The Sydney Morning Herald has apologised after 38 years to participants in Sydney’s first Mardi Gras.

As the paper’s Daisy Dumas recounts “On June 24, 1978, more than 500 activists took to Taylor Square in Darlinghurst in support and celebration of New York’s Stonewall movement and to call for an end to criminalisation of homosexual acts and discrimination against homosexuals.
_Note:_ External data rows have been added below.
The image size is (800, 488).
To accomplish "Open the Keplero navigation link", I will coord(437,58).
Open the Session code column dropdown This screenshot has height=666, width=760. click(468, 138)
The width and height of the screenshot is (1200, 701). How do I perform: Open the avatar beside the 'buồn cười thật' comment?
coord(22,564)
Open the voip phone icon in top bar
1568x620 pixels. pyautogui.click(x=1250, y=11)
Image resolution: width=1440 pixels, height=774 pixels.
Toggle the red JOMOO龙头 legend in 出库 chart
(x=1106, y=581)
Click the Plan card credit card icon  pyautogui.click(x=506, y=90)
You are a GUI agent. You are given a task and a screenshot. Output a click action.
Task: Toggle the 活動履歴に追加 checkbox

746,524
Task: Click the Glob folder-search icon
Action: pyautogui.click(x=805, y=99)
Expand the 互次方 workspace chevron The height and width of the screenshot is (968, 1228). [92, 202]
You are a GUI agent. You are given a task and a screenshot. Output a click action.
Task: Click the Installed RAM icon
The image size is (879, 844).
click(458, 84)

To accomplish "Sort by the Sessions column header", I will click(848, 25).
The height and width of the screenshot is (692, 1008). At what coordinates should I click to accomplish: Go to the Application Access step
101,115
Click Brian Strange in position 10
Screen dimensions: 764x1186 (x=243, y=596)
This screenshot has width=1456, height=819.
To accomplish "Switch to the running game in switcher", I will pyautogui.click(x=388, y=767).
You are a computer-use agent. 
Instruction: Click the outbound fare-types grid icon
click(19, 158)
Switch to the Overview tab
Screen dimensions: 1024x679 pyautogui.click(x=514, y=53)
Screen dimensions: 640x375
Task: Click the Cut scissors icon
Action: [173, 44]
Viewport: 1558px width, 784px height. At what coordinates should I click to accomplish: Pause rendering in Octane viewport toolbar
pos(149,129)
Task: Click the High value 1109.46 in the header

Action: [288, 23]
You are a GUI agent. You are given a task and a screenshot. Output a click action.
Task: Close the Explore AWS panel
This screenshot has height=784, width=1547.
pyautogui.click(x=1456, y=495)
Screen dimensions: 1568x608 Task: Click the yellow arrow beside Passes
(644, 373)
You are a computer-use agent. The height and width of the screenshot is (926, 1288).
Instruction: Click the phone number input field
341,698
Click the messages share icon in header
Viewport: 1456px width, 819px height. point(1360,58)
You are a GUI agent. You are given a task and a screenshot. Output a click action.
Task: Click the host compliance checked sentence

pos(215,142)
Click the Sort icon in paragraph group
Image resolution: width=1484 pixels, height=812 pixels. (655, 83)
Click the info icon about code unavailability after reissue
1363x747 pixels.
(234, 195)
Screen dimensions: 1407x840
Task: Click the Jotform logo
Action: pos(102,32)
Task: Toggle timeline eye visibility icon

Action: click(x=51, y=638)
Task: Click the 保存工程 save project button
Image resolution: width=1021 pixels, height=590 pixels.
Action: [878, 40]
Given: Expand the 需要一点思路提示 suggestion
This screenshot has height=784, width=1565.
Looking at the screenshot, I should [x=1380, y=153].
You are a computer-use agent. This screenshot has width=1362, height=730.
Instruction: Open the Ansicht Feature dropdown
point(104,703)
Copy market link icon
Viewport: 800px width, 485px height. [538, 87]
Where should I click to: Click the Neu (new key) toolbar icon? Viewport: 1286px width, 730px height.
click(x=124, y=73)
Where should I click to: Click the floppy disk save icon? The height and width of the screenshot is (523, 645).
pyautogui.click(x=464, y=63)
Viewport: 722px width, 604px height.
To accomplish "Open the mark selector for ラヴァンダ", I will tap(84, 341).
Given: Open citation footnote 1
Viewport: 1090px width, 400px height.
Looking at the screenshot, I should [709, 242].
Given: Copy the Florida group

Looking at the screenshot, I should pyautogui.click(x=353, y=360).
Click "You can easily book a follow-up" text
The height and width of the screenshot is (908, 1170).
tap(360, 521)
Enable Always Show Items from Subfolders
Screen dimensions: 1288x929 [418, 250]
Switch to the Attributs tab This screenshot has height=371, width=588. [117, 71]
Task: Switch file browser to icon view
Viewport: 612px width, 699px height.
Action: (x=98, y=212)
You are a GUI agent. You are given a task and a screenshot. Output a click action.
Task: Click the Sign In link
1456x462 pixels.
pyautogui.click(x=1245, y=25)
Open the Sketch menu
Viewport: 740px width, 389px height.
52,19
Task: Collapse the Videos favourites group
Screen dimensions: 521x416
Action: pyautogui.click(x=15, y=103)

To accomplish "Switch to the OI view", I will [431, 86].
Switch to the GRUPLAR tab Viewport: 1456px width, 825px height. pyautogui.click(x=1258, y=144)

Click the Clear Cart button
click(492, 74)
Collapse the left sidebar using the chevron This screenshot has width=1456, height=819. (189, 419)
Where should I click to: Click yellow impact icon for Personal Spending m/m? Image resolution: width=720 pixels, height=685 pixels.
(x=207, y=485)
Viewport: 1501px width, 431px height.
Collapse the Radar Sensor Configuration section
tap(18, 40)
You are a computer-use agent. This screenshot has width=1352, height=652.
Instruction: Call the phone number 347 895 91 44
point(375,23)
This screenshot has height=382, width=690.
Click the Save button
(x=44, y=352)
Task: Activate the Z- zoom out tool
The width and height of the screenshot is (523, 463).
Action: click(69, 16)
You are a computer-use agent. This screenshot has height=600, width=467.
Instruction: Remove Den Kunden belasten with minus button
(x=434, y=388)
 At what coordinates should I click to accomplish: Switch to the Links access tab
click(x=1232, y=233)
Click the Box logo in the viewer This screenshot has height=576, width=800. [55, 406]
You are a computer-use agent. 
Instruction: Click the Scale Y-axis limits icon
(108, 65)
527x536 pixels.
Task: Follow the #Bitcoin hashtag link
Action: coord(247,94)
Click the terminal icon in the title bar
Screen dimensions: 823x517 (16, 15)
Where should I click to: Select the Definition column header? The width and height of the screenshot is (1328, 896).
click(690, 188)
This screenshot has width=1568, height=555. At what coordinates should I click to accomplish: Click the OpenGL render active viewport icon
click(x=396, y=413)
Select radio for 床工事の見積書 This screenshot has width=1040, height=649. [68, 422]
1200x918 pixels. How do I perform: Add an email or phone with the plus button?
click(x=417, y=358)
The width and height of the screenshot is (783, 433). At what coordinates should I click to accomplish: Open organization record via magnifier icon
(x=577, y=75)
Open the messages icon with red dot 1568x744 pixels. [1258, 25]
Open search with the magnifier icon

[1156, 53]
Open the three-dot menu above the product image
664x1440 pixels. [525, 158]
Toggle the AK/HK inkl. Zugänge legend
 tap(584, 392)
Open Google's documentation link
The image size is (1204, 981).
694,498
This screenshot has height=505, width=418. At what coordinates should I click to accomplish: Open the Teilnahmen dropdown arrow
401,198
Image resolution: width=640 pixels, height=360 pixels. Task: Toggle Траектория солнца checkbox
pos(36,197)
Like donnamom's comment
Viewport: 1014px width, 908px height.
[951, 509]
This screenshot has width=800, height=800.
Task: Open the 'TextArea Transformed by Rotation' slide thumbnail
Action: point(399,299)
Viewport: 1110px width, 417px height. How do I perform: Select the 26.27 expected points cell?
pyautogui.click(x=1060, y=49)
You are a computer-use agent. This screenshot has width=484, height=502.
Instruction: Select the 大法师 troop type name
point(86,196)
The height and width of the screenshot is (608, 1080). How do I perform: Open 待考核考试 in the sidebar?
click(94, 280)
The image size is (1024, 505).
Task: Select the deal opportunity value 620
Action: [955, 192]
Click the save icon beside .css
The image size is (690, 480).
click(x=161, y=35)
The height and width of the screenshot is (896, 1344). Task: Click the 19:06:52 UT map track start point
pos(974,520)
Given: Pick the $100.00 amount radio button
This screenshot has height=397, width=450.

The peaceful movement ended in violence, mass arrests and public shaming at the hands of the police, government and media.

“Three days after the melee, Fairfax Media newspapers including the Herald publicly outed 53 people involved in the pro-equality march, publishing their names, addresses and occupations in the newspaper.”

The paper also published the details of other people arrested at some other protests by the gay community around the same time.

The publication of the names and addresses led to people losing jobs and homes, the SMH reports.

I was a junior member of the Fairfax editorial staff a couple of years later. The fear in the gay community was sheeted home to me when one Sunday a young guy approached me at church and outed himself. He revealed that he had been arrested at that year’s Gay and Lesbian Mardi Gras and was terrified that the Herald was going to publish his name.

I remember being quite nervous but I went and talked to the paper’s Chief of Staff who told me that the paper’s policy had changed and the names and addresses of those arrested that year would definitely not be published.

To this day I wonder if it was that I had established a reputation at church as someone you could share a secret with, or just that the guy was extremely desperate. Maybe both. But I was glad to give him the good news on the next Sunday.

The Herald’s apology will precede an official apology by the NSW Government to the group known as the 78ers who were arrested at the first Mardi Gras, which includes broadcaster Julie McCrossin who told the SMH, “I don’t doubt I’ll cry,” she said. “This is emotional, this is personal.”

The Victorian state government will make a similar formal apology on May 24. The Tasmanian government has also announced an apology.

The Victorian, Tasmanian, ACT and South Australian governments have removed (or are in the process of removing) convictions for historical homosexual offences from the public record.

The majority of Eternity readers are supporters of traditional marriage – according to the National Church Life Survey “census” 73 per cent of church attenders do not support same sex marriage.

When the Mardi Gras arrests were made in 1978, homosexual acts were still illegal in most states (except SA and the ACT). Opposition to decriminalisation was led (at least in part) by conservative Christians. Others supported decriminalisation without shifting from a traditional view of homosexuals.

For example K. J. Clements, then bishop of Canberra and Goulburn said, after the decriminalisation motion had passed at his 1971 Synod, “We are not talking about whether we approve or disapprove of homosexuals, but about how we are going to treat them. They are a fact of life”

Do Christians still support sending homosexuals to jail? I do not know of any recent surveys on this issue. I wonder if Christians, like the Sydney Morning Herald, and several state governments owe the LGBTI community an apology on this issue.